A simple loglinear model for haplotype effects in a case-control study involving two unphased genotypes

Abstract

Because haplotypes may parsimoniously summarize the effect of genes on disease, there is great interest in using haplotypes in case-control studies of unphased genotype data. Previous methods for investigating haplotypes effects in case-control studies have not allowed for both of the following two scenarios that could have a large impact on results (i) departures from Hardy-Weinberg equilibrium in controls as well as cases, and (ii) an interactive effect of haplotypes and environmental covariates on the probability of disease. A new method is proposed that generalizes the model of Epstein and Satten to incorporate both (i) and (ii). Computations are relatively simple involving a single loglinear design matrix for parameters modeling the distribution of haplotype frequencies in controls, parameters modeling the effect of haplotypes and covariate-haplotype interactions on disease, and nuisance parameters required for correct inference.
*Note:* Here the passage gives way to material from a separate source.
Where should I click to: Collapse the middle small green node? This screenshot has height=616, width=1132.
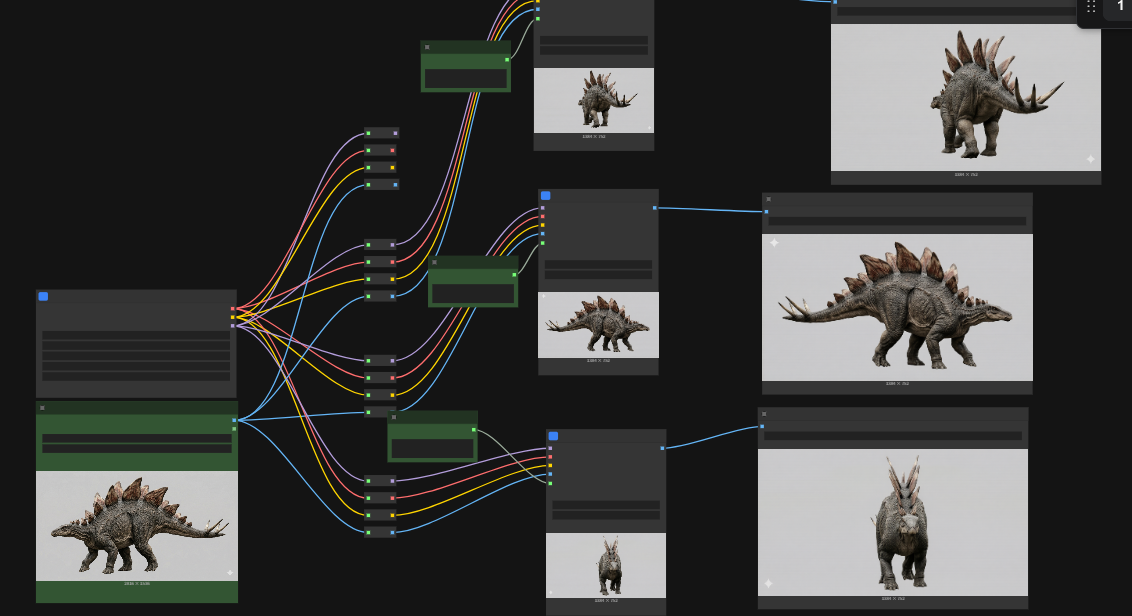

Based on simulations with realistic sample sizes, the method is recommended with data from two genotypes, a recessive or dominant model linking haplotypes to disease, and estimates of haplotype effects among haplotypes with a frequency greater than 10%. The methodology is most useful with candidate genotype pairs or for searching through pairs of genotypes when scenarios (i) and (ii) are likely. An example without a covariate illustrates the importance of modeling a departure from Hardy-Weinberg equilibrium in controls.